What Are Component Variants in Figma?
Component variants are different versions of a component—such as size variations, states (default, hover, disabled), or types (primary, secondary)—grouped together as a single component set in Figma.
Why Use Variants
Before variants, designers created separate components for each button size or state, leading to library bloat and inconsistent updates. Variants group related components together, making them easier to find, swap between, and maintain. A single 'Button' component can have dozens of variants covering every combination of size, type, and state.
Variant Properties
Variants are defined by properties: Size (small, medium, large), Type (primary, secondary, ghost), State (default, hover, pressed, disabled).
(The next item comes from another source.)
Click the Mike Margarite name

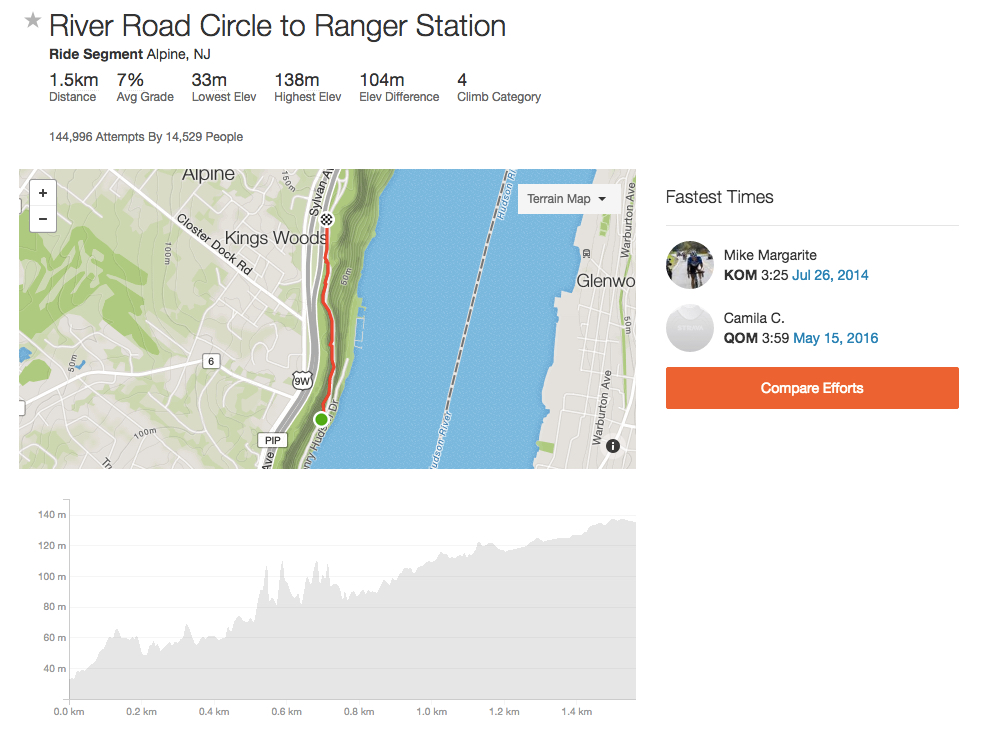coord(770,256)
Figma's variant property panel lets designers switch between combinations without searching for different components. Well-designed properties anticipate real usage patterns.
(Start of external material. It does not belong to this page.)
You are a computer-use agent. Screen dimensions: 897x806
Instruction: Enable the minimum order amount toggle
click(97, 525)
Variants vs. Component Properties
Figma offers both variants and component properties. Use variants when the change affects layout, structure, or multiple nested elements. Use component properties for simpler toggles: showing/hiding an icon, changing text content, or swapping a single nested component. The best components combine both.
Variant Naming Conventions
Consistent naming makes variants discoverable. Use clear property names (Size, not S/M/L) and value names (Primary, not Blue). Order properties logically—type before state before size. Inconsistent naming creates confusion and makes automated tooling harder to implement.